━━ Te beoordelen passage

Finally there are no grounds for the Judicial Authorities of the Netherlands to refuse the surrender of [opgeëiste persoon] (…).
Therefore this is to insist that the Court of Amsterdam authorise the surrender of [opgeëiste persoon] (…)”
Het verweer dat de Nederlandse autoriteiten de overname van de in Italië opgelegde straf door Duitsland zouden moeten erkennen en de overlevering daarom zouden moeten weigeren, slaagt niet. De Nederlandse autoriteiten hebben een zelfstandige verdragsrechtelijke verplichting en dienen in deze een eigen afweging te maken ten aanzien van het onderhavige overleveringsverzoek. Mogelijke overname van de in Italië aan de opgeëiste persoon opgelegde straf door Duitsland doet daar niet aan af en is, gezien de inhoud van de antwoorden, nu ook niet aan de orde.

━━━━

## Opdracht 1
Welke verplichting hebben de Nederlandse autoriteiten volgens de passage over de overlevering?
## Opdracht 2
Schrijf het volgende deel van de passage over de overlevering, aansluitend op de laatste zin.
De datasetitems staan los van de passage over de overlevering.

━━ Invoergegevens

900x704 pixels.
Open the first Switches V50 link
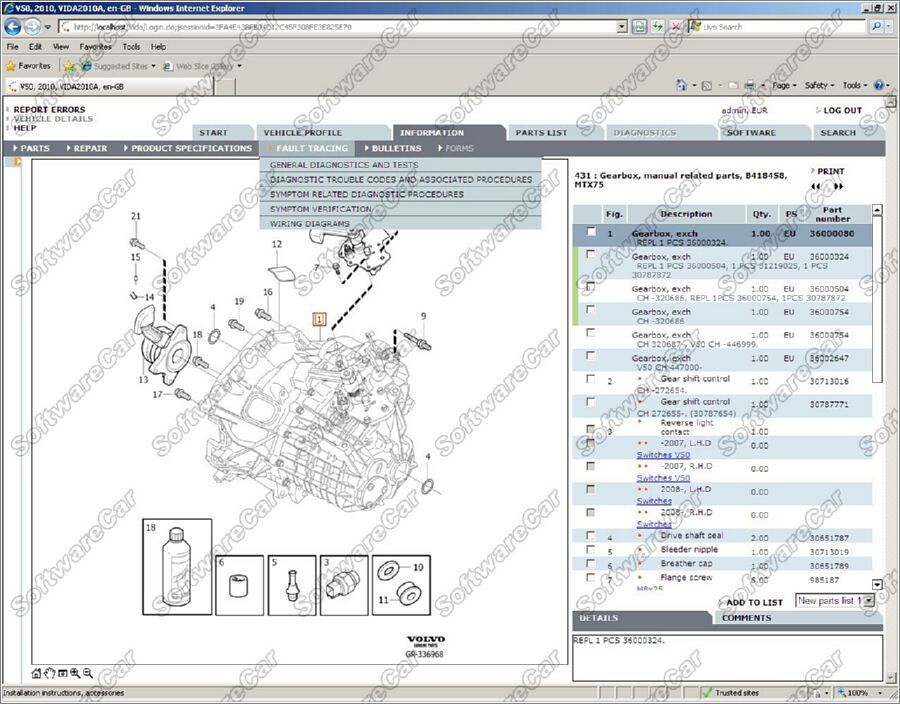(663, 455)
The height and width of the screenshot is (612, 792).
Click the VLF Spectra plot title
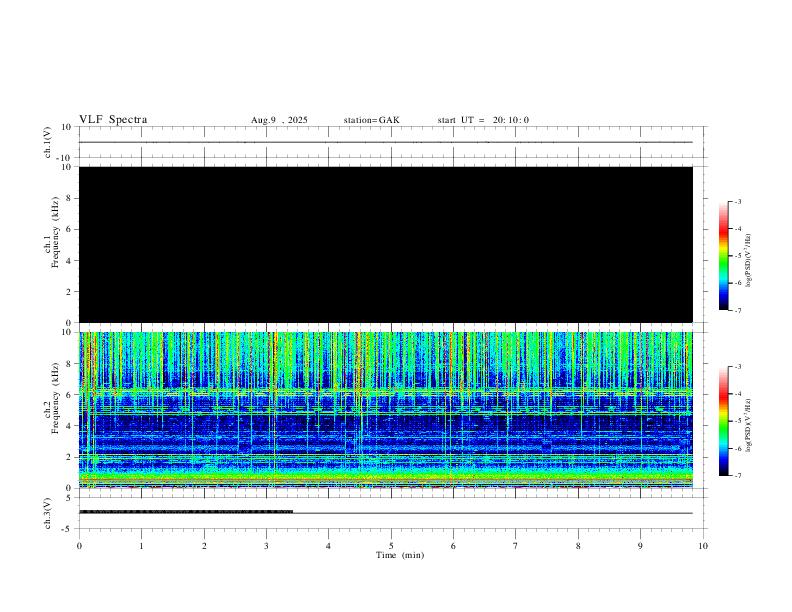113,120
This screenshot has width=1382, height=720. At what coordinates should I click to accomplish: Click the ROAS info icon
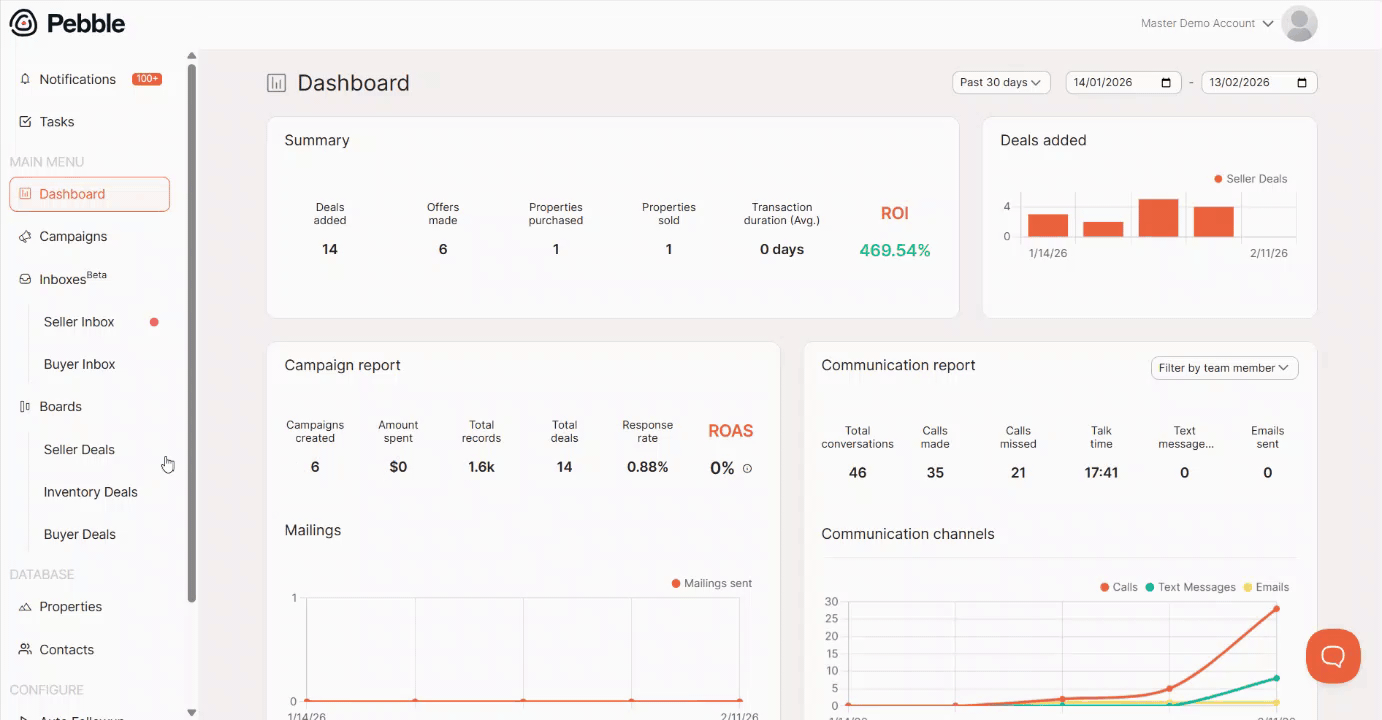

━━━━

## Antwoord 1
Een zelfstandige verdragsrechtelijke verplichting, waarbij zij een eigen afweging moeten maken over het overleveringsverzoek.

## Antwoord 2
6.Evenredigheid van het EAB

Door de verdediging is het volgende naar voren gebracht. Er is sprake van dusdanig bijzondere omstandigheden dat van onevenredigheid van het EAB sprake is. Overlevering aan Italië zal ingrijpende gevolgen voor de opgeëiste persoon hebben. Zij zal haar woning en haar baan kwijtraken, maar belangrijker: zij zal niet voor haar dochter kunnen zorgen. Verder heeft zij in Duitsland een verblijfsvergunning voor onbepaalde tijd. Als zij echter zes maanden niet in Duitsland verblijft, loopt deze verblijfsvergunning gevaar.
De officier van justitie heeft hiertegen aangevoerd, zakelijk weergegeven, dat het EAB evenredig is gelet op de aard van het feit en de zwaarte van de straf. De overige omstandigheden doen hier niet aan af. Het komt vaker voor dat opgeëiste personen hard worden getroffen door het uitvaardigen van een EAB en daar problemen van ondervinden.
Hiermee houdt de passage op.